> _Dataset records_:
*** Begin section ***

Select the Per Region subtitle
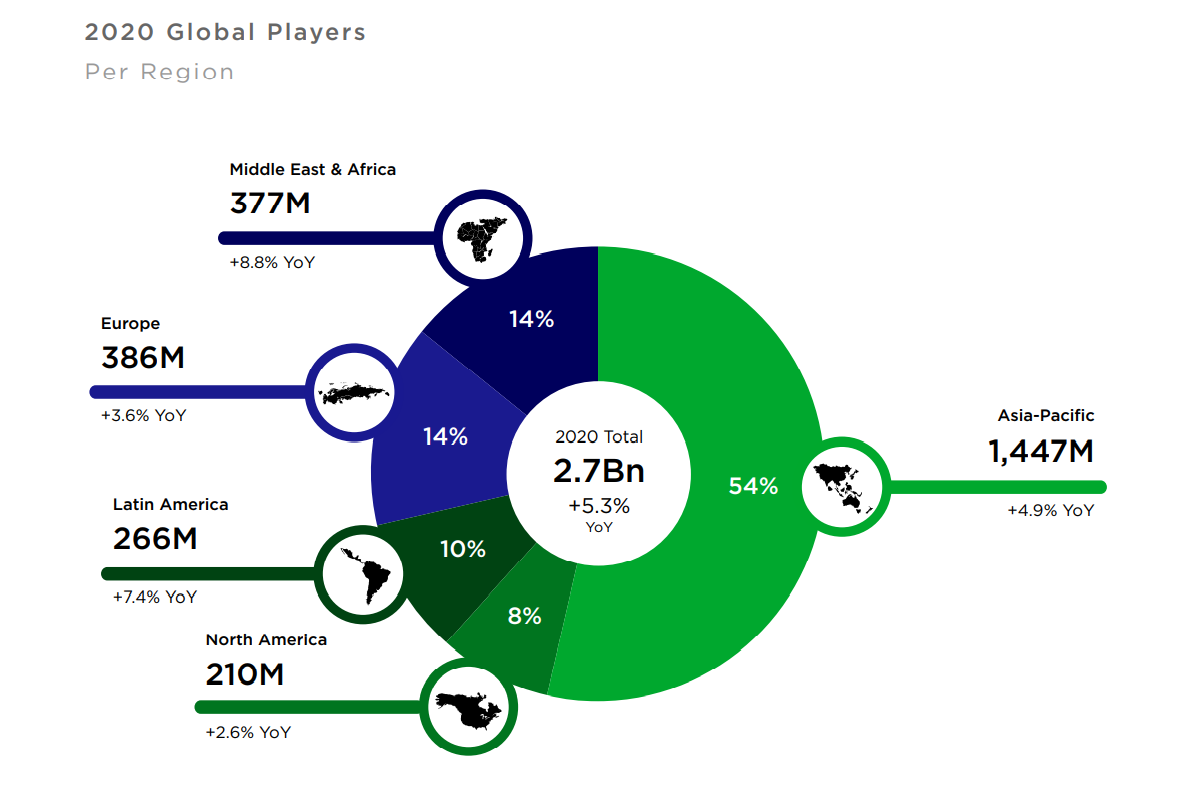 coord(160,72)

*** End section ***
*** Begin section ***

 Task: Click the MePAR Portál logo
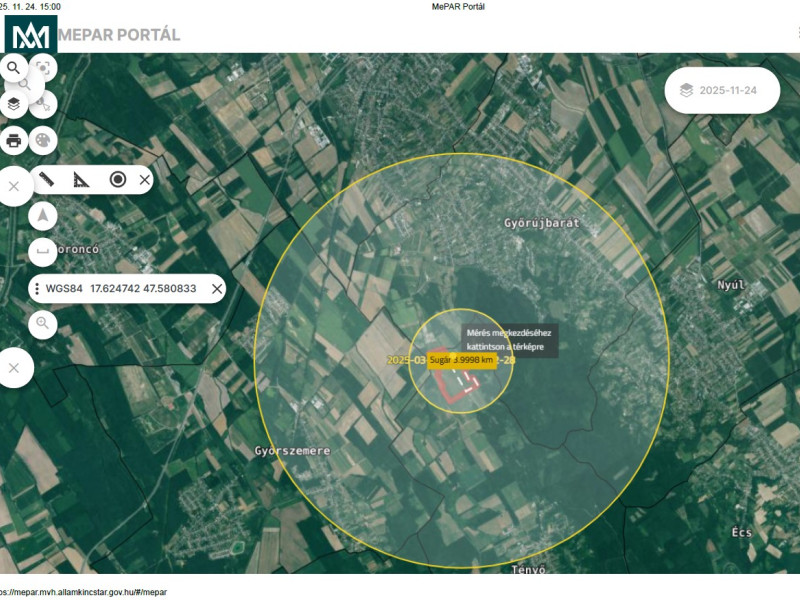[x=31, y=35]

*** End section ***
*** Begin section ***

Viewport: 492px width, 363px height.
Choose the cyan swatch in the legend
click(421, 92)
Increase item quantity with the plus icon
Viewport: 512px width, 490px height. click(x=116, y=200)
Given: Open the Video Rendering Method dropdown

*** End section ***

> _Aim of the exercise_: Copy the entries above exactly, but only from the line holding "Increase item quantity with the plus icon" through the line holding "Given: Open the", both included.

> _Answer to this problem_:
Increase item quantity with the plus icon
Viewport: 512px width, 490px height. click(x=116, y=200)
Given: Open the Video Rendering Method dropdown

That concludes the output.